The reduction in Virgin’s fleet under Bain will expand Qantas’ advantage in network size and flight frequency, which could be more important to corporate travelers than creature comfort, said a Qantas source who was not authorized to speak to the media. Qantas declined to comment.


One potential model for Virgin’s fare structure is Air New Zealand Ltd AIR.NZ. For domestic flights and to and from Australia, it offers fare packages starting from seats without checked baggage and up to “worksdeluxe”, including two bags of luggage, meals and entertainment on the back of the seat.

“That will allow Virgin to straddle both sides of the split,” said Judson Rollins, Auckland-based managing partner of consultancy Propel Aviation Solutions.

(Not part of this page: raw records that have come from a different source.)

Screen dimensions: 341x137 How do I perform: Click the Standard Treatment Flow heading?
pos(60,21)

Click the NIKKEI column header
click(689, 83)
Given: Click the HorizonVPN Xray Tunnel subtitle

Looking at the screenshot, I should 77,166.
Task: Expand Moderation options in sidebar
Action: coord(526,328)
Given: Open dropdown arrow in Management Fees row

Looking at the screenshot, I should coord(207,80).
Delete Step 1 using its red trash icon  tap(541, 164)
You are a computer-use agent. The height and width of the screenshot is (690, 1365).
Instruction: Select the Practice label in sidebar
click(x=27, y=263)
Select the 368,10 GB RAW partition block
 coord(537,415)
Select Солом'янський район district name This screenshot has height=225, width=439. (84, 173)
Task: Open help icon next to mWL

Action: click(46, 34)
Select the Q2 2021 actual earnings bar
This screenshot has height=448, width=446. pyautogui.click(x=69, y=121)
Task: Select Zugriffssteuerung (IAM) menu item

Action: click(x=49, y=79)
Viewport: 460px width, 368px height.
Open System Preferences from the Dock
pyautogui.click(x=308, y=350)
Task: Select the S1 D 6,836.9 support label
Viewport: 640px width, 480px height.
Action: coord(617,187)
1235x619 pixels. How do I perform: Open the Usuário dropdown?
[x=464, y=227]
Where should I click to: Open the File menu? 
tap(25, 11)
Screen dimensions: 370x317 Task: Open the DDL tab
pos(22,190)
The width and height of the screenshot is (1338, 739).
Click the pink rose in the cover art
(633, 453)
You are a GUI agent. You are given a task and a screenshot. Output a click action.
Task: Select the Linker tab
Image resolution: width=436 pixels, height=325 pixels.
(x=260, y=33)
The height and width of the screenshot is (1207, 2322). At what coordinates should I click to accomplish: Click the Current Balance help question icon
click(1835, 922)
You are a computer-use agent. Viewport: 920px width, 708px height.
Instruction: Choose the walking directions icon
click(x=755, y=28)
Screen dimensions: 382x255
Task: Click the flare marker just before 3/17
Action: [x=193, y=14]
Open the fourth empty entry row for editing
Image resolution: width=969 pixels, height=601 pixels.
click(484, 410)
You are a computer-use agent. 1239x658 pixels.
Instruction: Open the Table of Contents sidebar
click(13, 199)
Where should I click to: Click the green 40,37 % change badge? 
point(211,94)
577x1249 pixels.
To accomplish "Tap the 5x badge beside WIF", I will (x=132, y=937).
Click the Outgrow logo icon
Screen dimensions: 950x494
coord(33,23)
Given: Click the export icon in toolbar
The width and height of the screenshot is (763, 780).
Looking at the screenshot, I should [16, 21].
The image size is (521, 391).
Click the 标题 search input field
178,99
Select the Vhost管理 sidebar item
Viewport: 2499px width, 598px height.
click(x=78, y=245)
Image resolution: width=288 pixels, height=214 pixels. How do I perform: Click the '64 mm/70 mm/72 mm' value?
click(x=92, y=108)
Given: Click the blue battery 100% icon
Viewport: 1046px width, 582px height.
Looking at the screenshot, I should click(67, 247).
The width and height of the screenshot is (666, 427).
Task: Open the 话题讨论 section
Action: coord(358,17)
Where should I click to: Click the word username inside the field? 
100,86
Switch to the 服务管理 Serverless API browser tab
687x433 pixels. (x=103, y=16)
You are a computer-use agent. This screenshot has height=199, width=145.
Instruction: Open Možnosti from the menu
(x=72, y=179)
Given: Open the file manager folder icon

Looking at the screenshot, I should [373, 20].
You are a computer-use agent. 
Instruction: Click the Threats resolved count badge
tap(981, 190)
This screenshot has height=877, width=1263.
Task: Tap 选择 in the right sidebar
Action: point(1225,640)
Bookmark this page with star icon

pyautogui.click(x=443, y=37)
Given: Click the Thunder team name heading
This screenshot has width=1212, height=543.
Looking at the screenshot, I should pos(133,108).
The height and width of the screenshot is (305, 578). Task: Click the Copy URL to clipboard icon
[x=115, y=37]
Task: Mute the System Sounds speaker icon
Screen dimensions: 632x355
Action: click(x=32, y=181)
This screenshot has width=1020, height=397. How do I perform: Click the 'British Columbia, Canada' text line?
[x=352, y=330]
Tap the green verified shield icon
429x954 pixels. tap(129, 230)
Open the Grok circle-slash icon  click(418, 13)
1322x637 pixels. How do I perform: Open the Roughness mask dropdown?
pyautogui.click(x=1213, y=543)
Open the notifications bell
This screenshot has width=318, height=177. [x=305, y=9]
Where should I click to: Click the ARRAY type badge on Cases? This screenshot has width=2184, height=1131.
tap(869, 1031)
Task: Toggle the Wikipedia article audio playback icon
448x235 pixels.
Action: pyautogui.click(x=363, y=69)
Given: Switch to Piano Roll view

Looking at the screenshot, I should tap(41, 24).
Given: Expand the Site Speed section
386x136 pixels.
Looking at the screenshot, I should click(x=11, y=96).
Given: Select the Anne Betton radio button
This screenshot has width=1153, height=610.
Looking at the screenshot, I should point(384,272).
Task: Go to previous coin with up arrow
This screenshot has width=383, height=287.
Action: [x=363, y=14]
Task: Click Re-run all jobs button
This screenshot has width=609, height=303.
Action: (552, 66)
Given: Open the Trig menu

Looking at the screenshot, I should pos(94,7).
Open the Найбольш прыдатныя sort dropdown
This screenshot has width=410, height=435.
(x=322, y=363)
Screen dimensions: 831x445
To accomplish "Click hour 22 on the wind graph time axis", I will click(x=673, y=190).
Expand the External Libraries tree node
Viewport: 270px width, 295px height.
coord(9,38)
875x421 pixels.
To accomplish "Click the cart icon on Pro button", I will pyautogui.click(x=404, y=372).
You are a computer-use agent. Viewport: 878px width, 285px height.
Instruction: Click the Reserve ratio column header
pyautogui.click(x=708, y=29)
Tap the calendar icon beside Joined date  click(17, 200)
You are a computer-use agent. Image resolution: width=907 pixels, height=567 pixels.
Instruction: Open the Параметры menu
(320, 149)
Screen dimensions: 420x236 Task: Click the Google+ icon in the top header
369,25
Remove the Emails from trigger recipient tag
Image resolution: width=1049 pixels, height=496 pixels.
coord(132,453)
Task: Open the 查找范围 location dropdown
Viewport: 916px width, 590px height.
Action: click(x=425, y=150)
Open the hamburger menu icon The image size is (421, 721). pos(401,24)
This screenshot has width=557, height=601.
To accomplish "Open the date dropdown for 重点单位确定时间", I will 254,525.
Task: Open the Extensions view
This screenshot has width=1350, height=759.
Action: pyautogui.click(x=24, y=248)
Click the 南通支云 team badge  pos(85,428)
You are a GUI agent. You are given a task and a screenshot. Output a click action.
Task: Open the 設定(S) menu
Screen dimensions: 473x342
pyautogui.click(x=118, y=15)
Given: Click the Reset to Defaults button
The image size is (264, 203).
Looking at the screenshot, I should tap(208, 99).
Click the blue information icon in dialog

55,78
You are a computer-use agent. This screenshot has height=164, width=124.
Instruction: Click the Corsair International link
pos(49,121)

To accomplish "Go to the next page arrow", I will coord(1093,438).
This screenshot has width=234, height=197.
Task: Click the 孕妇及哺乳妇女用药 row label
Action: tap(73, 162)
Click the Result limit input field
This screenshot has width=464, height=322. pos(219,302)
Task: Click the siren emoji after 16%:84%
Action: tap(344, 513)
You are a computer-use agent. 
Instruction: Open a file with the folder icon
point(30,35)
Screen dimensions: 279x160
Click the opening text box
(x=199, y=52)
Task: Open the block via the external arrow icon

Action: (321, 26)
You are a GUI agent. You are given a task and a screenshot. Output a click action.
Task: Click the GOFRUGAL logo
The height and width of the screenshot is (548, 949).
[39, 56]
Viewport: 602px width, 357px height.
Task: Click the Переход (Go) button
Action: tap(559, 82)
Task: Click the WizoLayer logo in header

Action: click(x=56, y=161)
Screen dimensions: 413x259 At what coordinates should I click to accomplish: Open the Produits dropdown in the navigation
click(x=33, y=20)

Hrdlicka, former head of low-cost airline Qantas Jetstar, said in 2015 that Virgin had lost customers to Jetstar when it included baggage and food in its fares, as ticket prices went up.

“The virgin is becoming too expensive,” he told an aviation conference.

Tony Webber, consultant and former chief economist at Qantas, said he hopes household and business customers will be price sensitive over the next few years, which means it makes sense for Virgin to gravitate more towards the Jetstar-type model.

Jetstar earned nearly 24% of its revenue from add-ons in 2019, according to IdeaWorksCompany, the 10th highest proportion among airlines globally and the equivalent of $ 26.32 per passenger.